Record Linkage and Data Enhancement

Blog Administrator | Data Enhancement, Data Enrichment, Data Management, Data Quality, Duplicate Elimination, Record Linkage | , , , , , ,

By David Loshin

In my last two posts we looked at the distribution of information about entities and the use of record linkage to find corresponding data records in different data sets that can be linked together. Record linkage can be used for a number of processes that we bundle under the concept of “data enhancement,” which we’ll use to describe any methods for

improving the value and usefulness of information. In this post, we’ll look at three different types of enhancement:

· Data cleansing – The first type of enhancement is relatively straightforward:
our idea is to link records together for the purposes of cleansing the data, or
making it more suitable for use.
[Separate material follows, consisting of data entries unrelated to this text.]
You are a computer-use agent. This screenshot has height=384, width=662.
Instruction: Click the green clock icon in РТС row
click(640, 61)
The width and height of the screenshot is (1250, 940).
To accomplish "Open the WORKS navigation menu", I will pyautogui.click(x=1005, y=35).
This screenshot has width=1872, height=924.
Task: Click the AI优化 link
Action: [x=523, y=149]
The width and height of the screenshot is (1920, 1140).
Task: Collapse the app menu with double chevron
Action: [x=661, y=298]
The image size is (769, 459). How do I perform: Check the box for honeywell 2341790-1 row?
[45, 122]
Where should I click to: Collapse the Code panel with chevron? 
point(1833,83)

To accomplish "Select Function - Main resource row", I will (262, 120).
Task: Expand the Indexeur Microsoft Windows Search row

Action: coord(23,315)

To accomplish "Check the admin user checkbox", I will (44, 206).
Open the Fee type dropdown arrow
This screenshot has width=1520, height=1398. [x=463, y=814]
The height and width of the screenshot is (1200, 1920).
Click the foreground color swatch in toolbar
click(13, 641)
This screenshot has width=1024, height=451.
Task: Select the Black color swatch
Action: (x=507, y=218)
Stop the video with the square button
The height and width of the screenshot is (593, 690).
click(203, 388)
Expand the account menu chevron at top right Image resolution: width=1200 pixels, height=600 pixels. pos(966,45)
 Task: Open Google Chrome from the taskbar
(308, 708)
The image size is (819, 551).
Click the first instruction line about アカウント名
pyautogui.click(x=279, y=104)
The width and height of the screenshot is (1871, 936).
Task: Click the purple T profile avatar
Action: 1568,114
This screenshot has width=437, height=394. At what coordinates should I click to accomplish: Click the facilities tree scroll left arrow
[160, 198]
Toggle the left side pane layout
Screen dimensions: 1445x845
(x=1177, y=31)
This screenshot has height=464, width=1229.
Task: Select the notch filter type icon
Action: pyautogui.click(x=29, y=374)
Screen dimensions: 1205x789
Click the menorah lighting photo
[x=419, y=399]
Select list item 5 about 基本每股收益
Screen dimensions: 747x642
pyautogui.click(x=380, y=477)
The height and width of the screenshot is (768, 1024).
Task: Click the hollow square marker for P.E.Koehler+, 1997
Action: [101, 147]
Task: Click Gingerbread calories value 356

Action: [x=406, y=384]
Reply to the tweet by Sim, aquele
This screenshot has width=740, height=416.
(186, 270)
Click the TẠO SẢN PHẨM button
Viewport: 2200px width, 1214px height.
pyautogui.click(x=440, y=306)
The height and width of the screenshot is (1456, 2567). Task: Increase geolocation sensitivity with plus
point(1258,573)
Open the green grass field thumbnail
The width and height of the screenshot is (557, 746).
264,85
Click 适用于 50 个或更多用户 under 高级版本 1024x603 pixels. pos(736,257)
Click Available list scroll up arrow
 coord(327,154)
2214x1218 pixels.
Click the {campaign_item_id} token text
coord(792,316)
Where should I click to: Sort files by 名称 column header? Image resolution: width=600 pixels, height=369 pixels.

Often, one data set may have a more trustworthy
representation of an entity, or we may have more than one data set, each
potentially containing overlapping data elements such as birth date, address,
telephone number. By linking two different records, you can compare the
corresponding values, find those that are of better quality (e.g. more complete
or more current values) and update the “delinquent” record with the higher
quality values.

· Enrichment – Existing records for entities (such as people or products) can be
matched against other data sets with additional reference information. For
example, you might want to match your customer data with a credit bureau’s data
and enrich your own data set with each individual’s credit ratings.

· Merge/Purge – Duplicate records entered into one data set often plague the
business in attempting to actively manage customer accounts. Applying the record
linkage methodology to the records in a single data set helps find multiple
records that refer to the same individual. These records can be presented to a
data analyst to review and determine the surviving record and updating the
record with the highest quality values.

There are many variations on these themes. For example, merge/purge can be used
for combining customer data sets after a corporate acquisition; enrichment can
be used to institute a taxonomic hierarchy for customer classification and
segmentation. Loosening the matching rules for merge/purge can help with a
process called “householding,” which attempts to identify individuals with some
shared characteristics (such as “living in the same house”).